Temperate kelp forests contribute significantly to marine primary productivity and fuel many benthic and pelagic food chains. A large proportion of biomass is exported from kelp forests as detritus into recipient marine ecosystems, potentially contributing to Blue Carbon sequestration. The degradation of this organic material is slow and recent research has revealed the preservation of photosynthetic functions over time. However, the physiological correlates of detrital breakdown in Laminaria spp. have not yet been studied. The warming climate threatens to reshuffle the species composition of kelp forests and perturb the dynamics of these highly productive ecosystems. The present study compares the physiological response of degrading detritus from two competing North East Atlantic species; the native Boreal Laminaria hyperborea and the thermally tolerant Boreal-Lusitanian L. ochroleuca. Detrital fragment degradation was measured by a mesocosm experiment across a gradient of spectral attenuation (a proxy for depth) to investigate the changes in physiological performance under different environmental conditions. Degradation of fragments was quantified over 108 days by measuring the biomass, production and respiration (by respirometry) and efficiency of Photosystem II (by PAM fluorometry). Data indicated that whilst degrading, the photosynthetic performance of the species responded differently to simulated depths, but fragments of both species continued to produce oxygen for up to 56 days and sustained positive net primary production. This study reveals the potential for ostensibly detrital kelp to contribute to Blue Carbon fixation through sustained primary production which should be factored into Blue Carbon management. Furthermore, the physiological response of kelp detritus is likely dependent upon the range of habitats to which it is exported. In the context of climate change, shifts in species composition of kelp forests and their detritus are likely to have wide-reaching effects upon the cycling of organic matter in benthic ecosystems.

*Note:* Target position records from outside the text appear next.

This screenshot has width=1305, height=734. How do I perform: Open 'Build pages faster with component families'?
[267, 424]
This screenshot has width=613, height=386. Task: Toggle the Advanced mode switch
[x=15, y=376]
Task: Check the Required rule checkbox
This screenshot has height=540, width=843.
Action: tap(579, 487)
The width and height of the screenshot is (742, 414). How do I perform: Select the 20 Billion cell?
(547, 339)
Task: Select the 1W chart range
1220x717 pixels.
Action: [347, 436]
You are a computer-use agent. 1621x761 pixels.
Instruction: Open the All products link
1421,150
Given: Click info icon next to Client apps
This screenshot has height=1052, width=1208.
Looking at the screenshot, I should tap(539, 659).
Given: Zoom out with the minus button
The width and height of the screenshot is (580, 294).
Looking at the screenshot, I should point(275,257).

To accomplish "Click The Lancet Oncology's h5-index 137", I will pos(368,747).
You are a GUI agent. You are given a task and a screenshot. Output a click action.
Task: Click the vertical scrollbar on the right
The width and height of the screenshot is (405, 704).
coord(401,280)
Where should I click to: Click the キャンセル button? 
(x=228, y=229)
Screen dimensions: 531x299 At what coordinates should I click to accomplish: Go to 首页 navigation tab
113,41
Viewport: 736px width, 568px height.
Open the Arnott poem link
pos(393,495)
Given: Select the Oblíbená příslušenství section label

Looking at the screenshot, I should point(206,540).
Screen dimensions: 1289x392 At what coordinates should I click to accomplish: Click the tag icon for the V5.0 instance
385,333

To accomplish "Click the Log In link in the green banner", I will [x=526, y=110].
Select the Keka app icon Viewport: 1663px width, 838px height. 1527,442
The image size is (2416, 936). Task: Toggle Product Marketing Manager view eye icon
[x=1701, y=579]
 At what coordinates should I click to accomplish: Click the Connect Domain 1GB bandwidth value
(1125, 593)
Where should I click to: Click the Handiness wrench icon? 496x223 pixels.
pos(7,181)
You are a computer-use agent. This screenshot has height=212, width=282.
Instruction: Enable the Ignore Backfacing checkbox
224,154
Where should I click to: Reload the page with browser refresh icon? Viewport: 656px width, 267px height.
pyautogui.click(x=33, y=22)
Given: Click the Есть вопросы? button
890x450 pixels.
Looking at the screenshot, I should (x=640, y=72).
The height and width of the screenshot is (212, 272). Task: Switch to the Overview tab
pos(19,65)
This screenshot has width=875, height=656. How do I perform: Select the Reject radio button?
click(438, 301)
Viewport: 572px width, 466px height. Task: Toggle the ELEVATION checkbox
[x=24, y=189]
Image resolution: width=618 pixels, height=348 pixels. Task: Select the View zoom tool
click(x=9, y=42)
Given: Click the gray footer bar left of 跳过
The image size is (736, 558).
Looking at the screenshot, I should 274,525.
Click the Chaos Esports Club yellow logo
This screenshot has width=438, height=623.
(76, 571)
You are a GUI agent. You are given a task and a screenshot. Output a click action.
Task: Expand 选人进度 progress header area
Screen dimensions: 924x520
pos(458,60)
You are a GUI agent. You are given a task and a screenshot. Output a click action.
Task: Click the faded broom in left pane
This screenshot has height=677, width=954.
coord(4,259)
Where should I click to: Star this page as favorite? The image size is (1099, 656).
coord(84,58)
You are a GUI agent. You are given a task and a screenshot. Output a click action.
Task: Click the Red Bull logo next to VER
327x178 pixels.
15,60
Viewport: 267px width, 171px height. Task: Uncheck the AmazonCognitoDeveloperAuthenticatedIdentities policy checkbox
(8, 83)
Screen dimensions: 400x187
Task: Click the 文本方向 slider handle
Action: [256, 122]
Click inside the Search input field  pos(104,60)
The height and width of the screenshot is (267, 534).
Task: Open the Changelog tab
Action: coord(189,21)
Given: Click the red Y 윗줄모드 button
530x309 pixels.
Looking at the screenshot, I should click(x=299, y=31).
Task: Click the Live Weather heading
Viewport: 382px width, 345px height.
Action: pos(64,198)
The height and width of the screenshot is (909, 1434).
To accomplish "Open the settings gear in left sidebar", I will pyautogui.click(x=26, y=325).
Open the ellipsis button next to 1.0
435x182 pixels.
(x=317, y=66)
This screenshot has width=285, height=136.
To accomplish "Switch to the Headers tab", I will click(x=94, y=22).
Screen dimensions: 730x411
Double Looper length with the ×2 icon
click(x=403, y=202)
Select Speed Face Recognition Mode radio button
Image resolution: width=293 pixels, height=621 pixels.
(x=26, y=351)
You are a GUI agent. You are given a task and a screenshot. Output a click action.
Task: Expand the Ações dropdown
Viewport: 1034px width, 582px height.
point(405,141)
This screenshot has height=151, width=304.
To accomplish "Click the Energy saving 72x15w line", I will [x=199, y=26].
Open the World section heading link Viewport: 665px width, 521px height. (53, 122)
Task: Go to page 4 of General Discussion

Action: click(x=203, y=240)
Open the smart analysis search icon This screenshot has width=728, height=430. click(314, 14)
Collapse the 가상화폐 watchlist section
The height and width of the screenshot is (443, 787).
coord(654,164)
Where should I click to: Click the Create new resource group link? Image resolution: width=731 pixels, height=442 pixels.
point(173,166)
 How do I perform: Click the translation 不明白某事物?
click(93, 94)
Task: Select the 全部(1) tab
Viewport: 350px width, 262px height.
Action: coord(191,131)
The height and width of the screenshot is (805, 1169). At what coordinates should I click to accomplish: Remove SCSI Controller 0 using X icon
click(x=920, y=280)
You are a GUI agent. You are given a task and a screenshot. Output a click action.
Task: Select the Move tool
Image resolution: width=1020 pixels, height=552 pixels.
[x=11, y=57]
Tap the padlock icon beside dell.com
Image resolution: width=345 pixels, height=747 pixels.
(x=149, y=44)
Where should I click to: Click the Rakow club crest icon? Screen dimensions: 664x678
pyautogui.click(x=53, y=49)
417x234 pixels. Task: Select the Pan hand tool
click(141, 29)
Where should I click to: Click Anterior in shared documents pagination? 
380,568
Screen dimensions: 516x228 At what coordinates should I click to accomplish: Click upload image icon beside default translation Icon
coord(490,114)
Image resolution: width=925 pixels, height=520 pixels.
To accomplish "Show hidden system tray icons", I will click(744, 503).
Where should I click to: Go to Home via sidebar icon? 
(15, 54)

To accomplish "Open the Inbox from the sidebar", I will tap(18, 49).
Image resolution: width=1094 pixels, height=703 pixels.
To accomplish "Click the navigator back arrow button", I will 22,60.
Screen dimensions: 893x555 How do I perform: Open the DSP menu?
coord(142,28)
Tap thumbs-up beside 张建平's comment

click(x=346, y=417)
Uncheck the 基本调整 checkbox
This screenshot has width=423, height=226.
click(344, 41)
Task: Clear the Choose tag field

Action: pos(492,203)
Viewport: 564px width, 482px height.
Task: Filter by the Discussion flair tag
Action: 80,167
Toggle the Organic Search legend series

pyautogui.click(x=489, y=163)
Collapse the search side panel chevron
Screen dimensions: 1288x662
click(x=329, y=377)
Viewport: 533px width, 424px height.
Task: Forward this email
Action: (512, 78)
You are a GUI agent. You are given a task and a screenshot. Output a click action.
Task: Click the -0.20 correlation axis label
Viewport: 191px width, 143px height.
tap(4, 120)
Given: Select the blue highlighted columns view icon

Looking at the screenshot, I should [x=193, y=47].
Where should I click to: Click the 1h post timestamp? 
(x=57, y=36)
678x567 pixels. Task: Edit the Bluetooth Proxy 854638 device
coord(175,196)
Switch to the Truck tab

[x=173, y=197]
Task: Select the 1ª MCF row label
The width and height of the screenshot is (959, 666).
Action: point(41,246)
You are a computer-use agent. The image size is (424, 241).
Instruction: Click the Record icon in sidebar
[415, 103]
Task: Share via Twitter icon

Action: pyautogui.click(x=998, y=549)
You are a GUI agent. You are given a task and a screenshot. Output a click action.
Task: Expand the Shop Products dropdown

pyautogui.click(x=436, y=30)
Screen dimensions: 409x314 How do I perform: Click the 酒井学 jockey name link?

温带海带森林对海洋初级生产力做出了重大贡献，并为许多底栖和中上层食物链提供了燃料。很大一部分生物质作为碎屑从海带森林出口到接收者海洋生态系统中，可能有助于蓝碳固存。这种有机材料的降解速度很慢，最近的研究表明，随着时间的推移，光合作用功能得以保存。然而，海带属碎屑分解的生理相关性。尚未研究。气候变暖可能会重新调整海带森林的物种组成，并扰乱这些高产生态系统的动态。本研究比较了两个东北大西洋竞争物种降解碎屑的生理反应；原生的北方海带 (Boreal Laminaria hyperborea)和耐热的北方-卢西塔尼亚L. ochroleuca 。通过光谱衰减梯度（深度的代表）的中宇宙实验测量碎屑碎片降解，以研究不同环境条件下生理性能的变化。通过测量生物量、产量和呼吸作用（通过呼吸测定法）以及光系统 II 的效率（通过 PAM 荧光测定法），对 108 天内的碎片降解进行了量化。数据表明，在退化过程中，该物种的光合性能对模拟深度的反应不同，但这两个物种的碎片在长达 56 天的时间里持续产生氧气，并维持正净初级生产力。这项研究揭示了表面上碎屑海带通过持续的初级生产促进蓝碳固定的潜力，这应该纳入蓝碳管理。 此外，海带碎屑的生理反应可能取决于其出口的栖息地范围。在气候变化的背景下，海带森林及其碎屑物种组成的变化可能对底栖生态系统中有机物的循环产生广泛影响。